Apesar de o número de pedidos de ajuda ter subido, o número de processos abertos diminuiu 3%, para 433, face a Abril de 2011. O que explica este recuo?

Acredito que muitos dos pedidos de ajuda que recebemos ainda se vão transformar em processos. É só uma questão de tempo. De qualquer forma, cada vez nos chegam mais situações em que não podemos actuar porque as pessoas continuam a deixar passar demasiado tempo e, muitas vezes, quando chegam aqui, a situação já está na via judicial e aí a Deco não pode intervir. Também há casos em que o passivo já é tão grande face aos rendimentos que não há qualquer viabilidade de recuperação. Nestas situações, limitamo-nos a informar aquela família do que é que pode fazer, que muitas vezes significa pedir a insolvência pessoal. Em regra, mais de 90% das pessoas que nos contactam já estão em situação de incumprimento.

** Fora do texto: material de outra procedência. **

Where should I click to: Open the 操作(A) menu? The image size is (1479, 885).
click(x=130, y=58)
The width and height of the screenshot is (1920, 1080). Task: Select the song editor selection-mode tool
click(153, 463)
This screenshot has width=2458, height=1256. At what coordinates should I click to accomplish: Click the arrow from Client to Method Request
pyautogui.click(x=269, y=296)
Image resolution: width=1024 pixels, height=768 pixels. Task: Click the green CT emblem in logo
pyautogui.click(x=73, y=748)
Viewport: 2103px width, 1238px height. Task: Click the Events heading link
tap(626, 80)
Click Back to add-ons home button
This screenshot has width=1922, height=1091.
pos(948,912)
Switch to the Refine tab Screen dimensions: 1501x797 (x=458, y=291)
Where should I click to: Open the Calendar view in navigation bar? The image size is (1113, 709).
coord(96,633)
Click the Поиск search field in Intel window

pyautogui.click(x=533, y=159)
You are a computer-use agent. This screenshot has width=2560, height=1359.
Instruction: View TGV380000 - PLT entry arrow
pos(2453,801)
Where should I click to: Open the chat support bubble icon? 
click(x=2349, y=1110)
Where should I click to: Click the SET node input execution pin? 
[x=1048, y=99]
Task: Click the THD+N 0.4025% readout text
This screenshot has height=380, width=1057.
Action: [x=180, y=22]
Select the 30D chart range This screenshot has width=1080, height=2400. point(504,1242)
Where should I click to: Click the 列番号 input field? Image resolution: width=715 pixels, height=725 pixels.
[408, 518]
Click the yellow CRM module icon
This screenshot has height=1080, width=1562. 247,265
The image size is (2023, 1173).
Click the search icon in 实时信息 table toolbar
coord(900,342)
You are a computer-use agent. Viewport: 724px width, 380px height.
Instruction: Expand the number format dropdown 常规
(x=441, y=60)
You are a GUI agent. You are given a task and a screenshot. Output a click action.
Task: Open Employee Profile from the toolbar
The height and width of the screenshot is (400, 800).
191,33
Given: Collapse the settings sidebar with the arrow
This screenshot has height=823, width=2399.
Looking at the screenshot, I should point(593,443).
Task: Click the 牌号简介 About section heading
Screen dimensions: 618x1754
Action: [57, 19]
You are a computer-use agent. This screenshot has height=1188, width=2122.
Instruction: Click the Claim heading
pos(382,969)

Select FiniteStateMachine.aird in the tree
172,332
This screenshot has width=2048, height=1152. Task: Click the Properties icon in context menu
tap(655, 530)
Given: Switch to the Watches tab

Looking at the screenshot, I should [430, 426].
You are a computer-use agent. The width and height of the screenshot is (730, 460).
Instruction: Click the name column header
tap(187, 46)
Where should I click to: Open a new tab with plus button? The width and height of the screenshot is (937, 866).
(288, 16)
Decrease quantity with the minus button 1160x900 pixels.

O que é preciso acontecer na vida dessas pessoas para que finalmente peçam ajuda?

As pessoas em regra só vêm quando começam a ser muito pressionadas pelos bancos ou quando são ameaçadas de penhoras. Muitas outras nem sequer vêm nesta fase, mas sim num momento posterior, quando começam a receber notificações do tribunal. Isto também tem a ver com diversos factores. Desde logo, com o desconhecimento das pessoas, porque muitas vezes recebem notificações do tribunal, injunções ou execuções, e não sabem do que se trata. Por outro lado, há a questão da vergonha e, em muitos casos, há a expectativa de que a situação se vai resolver. Mas estas situações não se resolvem por elas próprias.

O chegar tarde de mais para pedir ajuda é um problema cultural?

Claro que sim. O ficar a dever é visto como um sinónimo de vergonha. Muitas pessoas que nos contactam não querem que a família, os vizinhos, os amigos saibam aquilo por que estão a passar. A vergonha continua a ser uma das grandes barreiras. Leva as pessoas a adiar o pedido de ajuda.

Algum caso a marcou especialmente desde que está no GAS?

Há um caso que tenho mais presente e que de alguma forma demonstra as dificuldades em que as pessoas se encontram. É o de uma família de quatro elementos, com dois filhos a cargo, que já acompanhamos há cerca de três anos. Nessa altura, um dos elementos perdeu o emprego e fizeram um grande esforço de readaptação. Reestruturámos alguns dos créditos que tinham para aliviar o orçamento e, quando o subsídio de desemprego terminou, alguns empréstimos deixaram de ser pagos. Foi preciso fazer novas insistências junto das entidades credoras, mas houve uma delas que não aceitou, apesar de o elemento dessa família ter conseguido encontrar novo trabalho. A verdade é que essa entidade acabou por avançar para tribunal e o salário foi penhorado. Essa terá sido uma das razões pelas quais o contrato de trabalho não foi renovado e, como era de seis meses, não havia direito a subsídio. Uma situação que estava quase controlada acabou por resultar na venda judicial da casa desta família.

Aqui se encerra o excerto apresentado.